Fortunately, not all are like that. Don’t waste a seconds thought on them. Just ignore them and gravitate towards the more mature and pleasant people.

Arran2024 · 20/08/2025 22:32

My younger daughter has autism. No one ever believed it - even her year 6 teacher said to me "I don't believe she is autistic" despite her ehc plan and CAMHS letter of diagnosis.

People tend not to understand autism in girls. They often try to mask and it can come across as rude - they don't get it quite right and they are blunt, don't understand social cues, interrupt, don't understand social hierarchies, can't always see someone else's perspective...

My daughter got it wrong over and over. A mother of a girl in her class said to me that her daughter told her that they all understood that she said and did odd things but that she didn't mean anything by it.

But one girl in particular, who was the class queen bee, had a new sibling and was attention seeking and kept making out to her mother that my daughter was bullying her.

And the mother, who was the queen bee of all the mums turned some of the other mothers against both of us.

I hadn't realised until I went on a mum's night out and 5 mothers completely ignored me - I was sitting next to one and across from another, so it was awful.

I spoke to school. They assured me that my daughter was not bullying this girl. But the other mothers got nasty. One shouted at my daughter in the playground. Another phoned me up and ranted down the phone to me.

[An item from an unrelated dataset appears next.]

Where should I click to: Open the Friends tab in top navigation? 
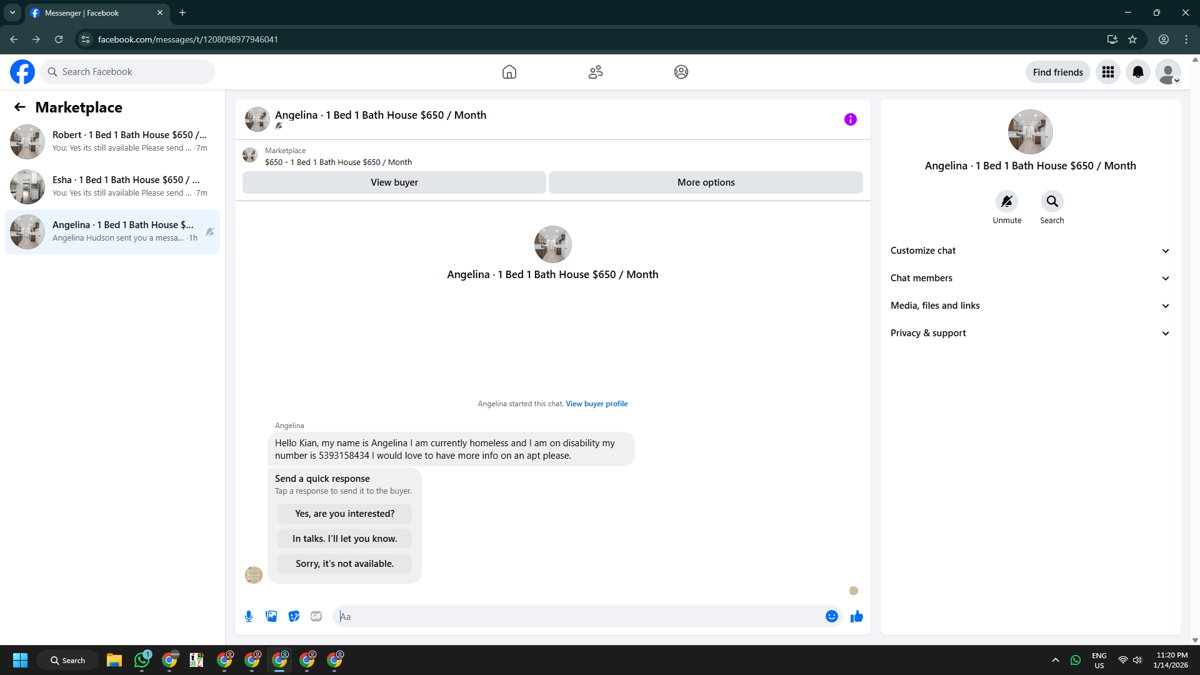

By this time the head was involved. She was furious with these mothers, had spoken to them, but they would not stop and there was only do much she could do.

Other girls and their parents were scared of upsetting the queen bee and her friends and my daughter wasnt invited to several parties, which all the other girls were invited to.

I was almost having a breakdown over it. In fact, a few months later, I saw the queen bee mum in the street and I had a full blown panic attack where I couldn't breathe. It is the only time it has ever happened to me.

My daughter went to a sen secondary school and I never had to see these parents again.

What i would say is:

I believe you
It gets easier after primary school where parents aren't so involved
Concentrate on the nice parents and ignore the clique

T1Dmama · 22/08/2025 12:01

If this is a school web page I’d ask for the pictures of you and your Dd to be taken down and withdraw permission for images to be used on public pages!
The school should have a person choosing the pictures used, parents shouldn’t be deciding this!!

T1Dmama · 22/08/2025 12:08

And I wouldn’t even bother saying hello to these awful women… if they’re staring smile & wave!!

HoppingPavlova · 22/08/2025 12:17

What happened re the phone. Did your DD take the other parents phone inappropriately, and was made to give it back? Or, was she given the other parents phone for some reason, and was handing it back?